After 24 hours of no power, I decided to head to the LFS to see what he suggested (no power meant no internet, but fortunately the town he is in had power). He sold me a battery-powered air pump so I could put a stone in the tank to provide water circulation. 

After about 30 hours, I began using a bottle of hot water to exchange some heat into the tank. I rinsed a plastic quart bottle of milk with water. I filled it with the hottest water I could from the tap. I sank the bottle, and within minutes the heat was absorbed by the tank. I did this several times in an hour and it raised the tank temp a couple of degrees to where I was happy with it. 

After 35 hours of no power, my tank never got below 75 F and I lost no fish out of the 21 that were in the community tank. 

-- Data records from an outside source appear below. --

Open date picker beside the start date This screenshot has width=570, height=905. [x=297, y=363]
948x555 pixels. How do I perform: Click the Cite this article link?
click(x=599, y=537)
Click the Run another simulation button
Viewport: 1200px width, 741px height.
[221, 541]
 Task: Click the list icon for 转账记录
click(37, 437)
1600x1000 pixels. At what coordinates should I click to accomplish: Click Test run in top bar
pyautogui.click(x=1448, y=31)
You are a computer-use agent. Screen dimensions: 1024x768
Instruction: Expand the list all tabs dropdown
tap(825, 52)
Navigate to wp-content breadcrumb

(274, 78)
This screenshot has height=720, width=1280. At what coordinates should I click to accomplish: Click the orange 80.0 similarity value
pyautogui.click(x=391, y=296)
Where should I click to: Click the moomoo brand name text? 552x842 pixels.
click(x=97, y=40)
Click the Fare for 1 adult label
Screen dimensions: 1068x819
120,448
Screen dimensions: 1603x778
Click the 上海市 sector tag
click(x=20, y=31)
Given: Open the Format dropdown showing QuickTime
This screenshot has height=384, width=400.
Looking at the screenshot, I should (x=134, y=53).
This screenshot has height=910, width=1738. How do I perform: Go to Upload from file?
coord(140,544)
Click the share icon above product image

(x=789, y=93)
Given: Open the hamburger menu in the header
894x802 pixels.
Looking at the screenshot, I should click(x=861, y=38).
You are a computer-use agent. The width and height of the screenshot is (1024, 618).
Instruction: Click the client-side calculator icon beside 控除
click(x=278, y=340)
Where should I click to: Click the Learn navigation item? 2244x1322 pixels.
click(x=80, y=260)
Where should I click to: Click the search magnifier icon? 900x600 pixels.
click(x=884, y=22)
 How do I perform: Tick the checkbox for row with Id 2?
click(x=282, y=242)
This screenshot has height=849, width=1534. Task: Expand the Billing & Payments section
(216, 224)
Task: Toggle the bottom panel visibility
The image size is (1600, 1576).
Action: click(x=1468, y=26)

I just thought I would offer some suggestions to anyone who ever has to deal with major power outages.


----------



## jspahn (Jan 27, 2008)

I have a backup generator just for that reason. Figure with several thousand dollars invested in a tank, another $1800 is pretty cheap insurance. Now when the power goes out I can run everything in my house except my hot tub and my a/c. Got a Honda 3000 watt inverter generator. Put the transfer switch in so now when the power goes out I just start the generator, flip the switches and can run for 20 hours or so on a tank. 10 gallons will last all weekend.

Think about it. It's a good idea.
Read my review on epinions.com It's the Honda 3000iu


----------



## tori (Apr 1, 2009)

Thanks for the great advice. I will keep it in mind should it happen again. The fish seem okay today and the temp didn't drop dramatically low so they should hopefully be okay.


----------



## comler (Mar 10, 2009)

After losing the power for 35 hours, we seriously considered a generator. Of course, to buy one then would be to pay double what it's worth (the shelves were empty and demand was high). 

We don't quite have that kind of investment, but it does get kind of boring without a TV in the dead of winter. LOL We were looking at a much smaller unit just to alternate between appliances - around $350 (plus the cost of the transfer switch). Anyone in an area prone to power outages should have one.


----------